The IPO didn’t go very well, according to the AP.
The Tempe, Ariz., company dropped 30 cents, or 3.2 percent, to $8.70 in morning trading on Wednesday. The shares opened at $8.38, down 7 percent from the $9 per share that the initial public offering was priced at. The broader markets were mostly higher.
In 2010, the Federal Trade Commission levied a fine of $12 million against the company for deceptive business practices and for failing to secure sensitive customer data.
The FTC said that Lifelock, which advertises itself as “#1 In Identity Theft Protection,” engaged in false advertising by promising customers that if they signed up with its service their personal information would become useless to thieves.
“In truth, the protection they provided left such a large hole … that you could drive that truck through it,” said FTC Chairman Jon Leibowitz at the time, referring to a LifeLock TV ad showing a truck painted with the CEO’s Social Security number driving around city streets. Despite LifeLock’s promise to guarantee your good name, the CEO suffered identity fraud and the founder quit amidst allegations over his checkered past.

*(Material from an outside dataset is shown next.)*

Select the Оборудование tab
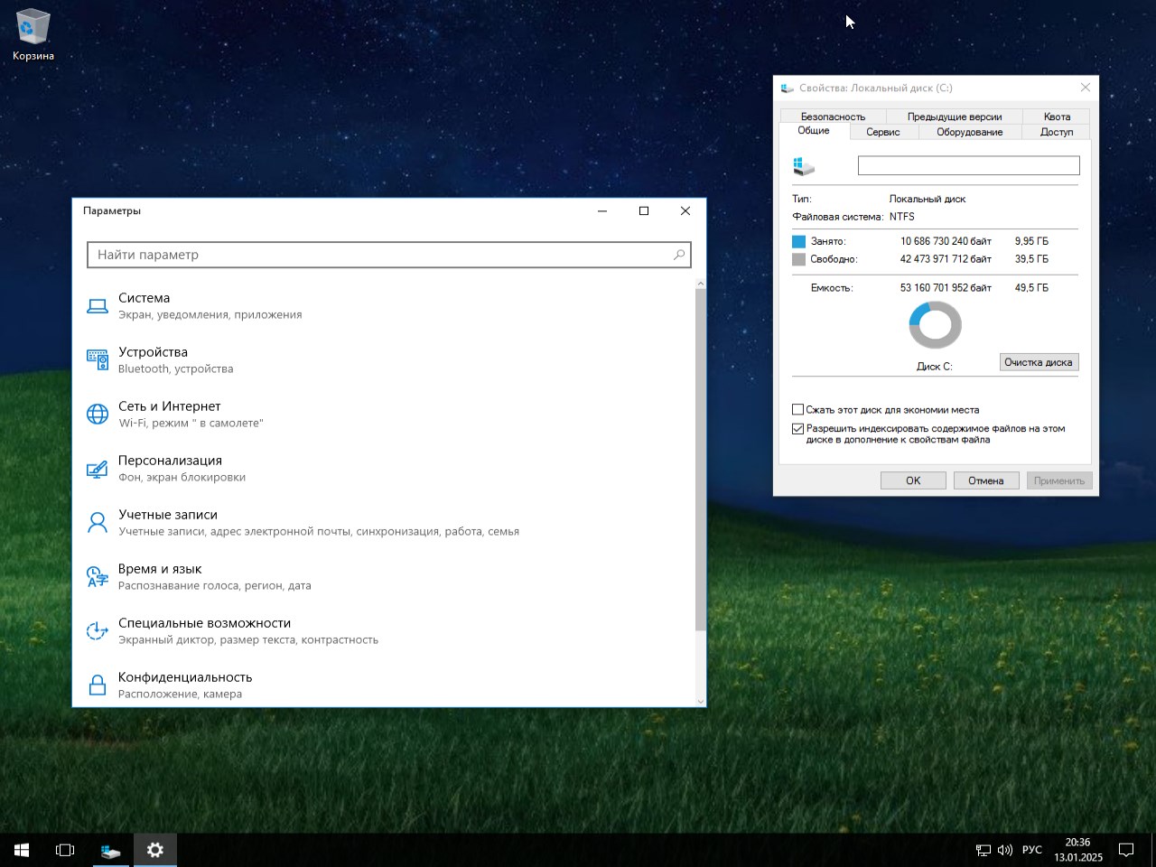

The FTC said the company used scare tactics to convince potential customers they would be unprotected from identity theft without its service, and of warning them in letters that they were at a high risk of identity theft.
Americans who want to protect themselves from identity theft can take some simple steps to protect themselves, including shredding documents with sensitive personal information, putting a security freeze on your credit reports, and checking your free credit report every four months.